Newspaper sold by homeless feeling economic pinch

Kelly Sullivan

Spare Change News, a Cambridge-based newspaper sold by the homeless, is in a bad financial situation, according to the paper’s director of operations.

But despite rumors that the paper is set to shut down, Randy Eck, director of operations for the nonprofit, insisted that it will still be around.

“News of our death is greatly exaggerated,” Eck said. “It’s been really tight before and we’ve managed to get through.” Eck said that the paper, which has been published for 17 years, has been presumed dead “about 34 times.”

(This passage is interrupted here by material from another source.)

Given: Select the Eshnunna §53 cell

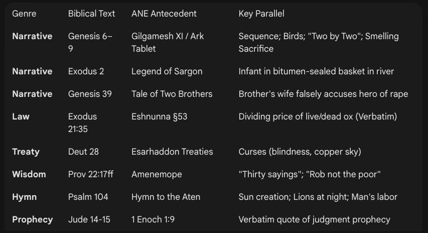Looking at the screenshot, I should pyautogui.click(x=160, y=117).
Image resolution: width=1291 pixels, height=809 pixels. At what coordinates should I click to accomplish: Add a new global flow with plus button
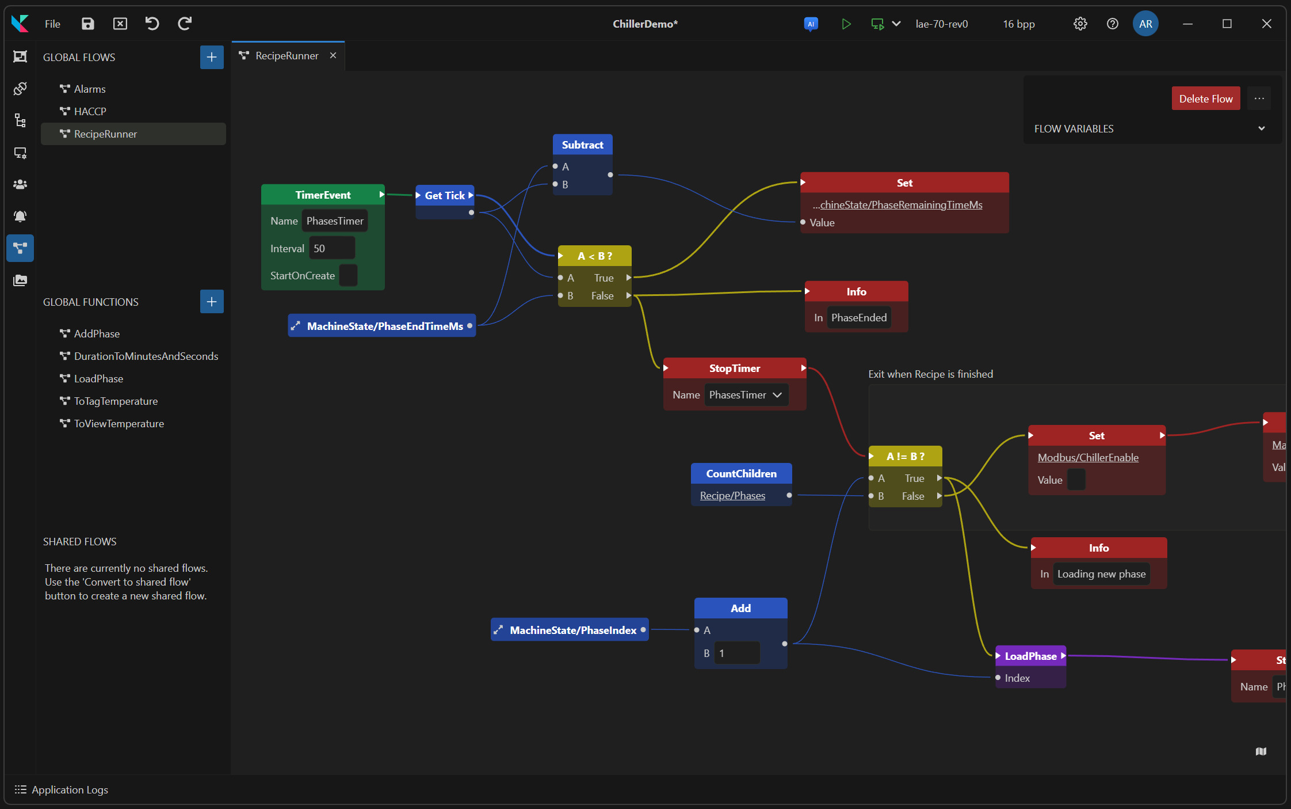tap(212, 57)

Spare Change, which was created in 1992, is part of the Homeless Empowerment Project. The homeless and low-income and unemployed people buy the newspapers for 25 cents each and then sell the newspapers on the street for $1.

“Sometimes it's not so bad, sometimes it's really bad,” he said, “but we make it through.”

Vendors said that they have seen a decrease in sales of the paper. Gregory Daugherty, who has been selling Spare Change for 15 years, said people are not buying the paper like they used to.

“I have people walk by and say ‘I’m just this close from being homeless myself,’” he said while selling the paper in Harvard Square. “A dollar is so hard to come by that people don’t want to give it up.”

Despite Daugherty’s observation, Eck said Spare Change’s circulation will increase from 7,500 to 8,500 within the next two weeks. He said that the increase is a natural part of the paper’s circulation cycle, with highest sales during the holiday season, and lowest in January, and when college students leave the city in May.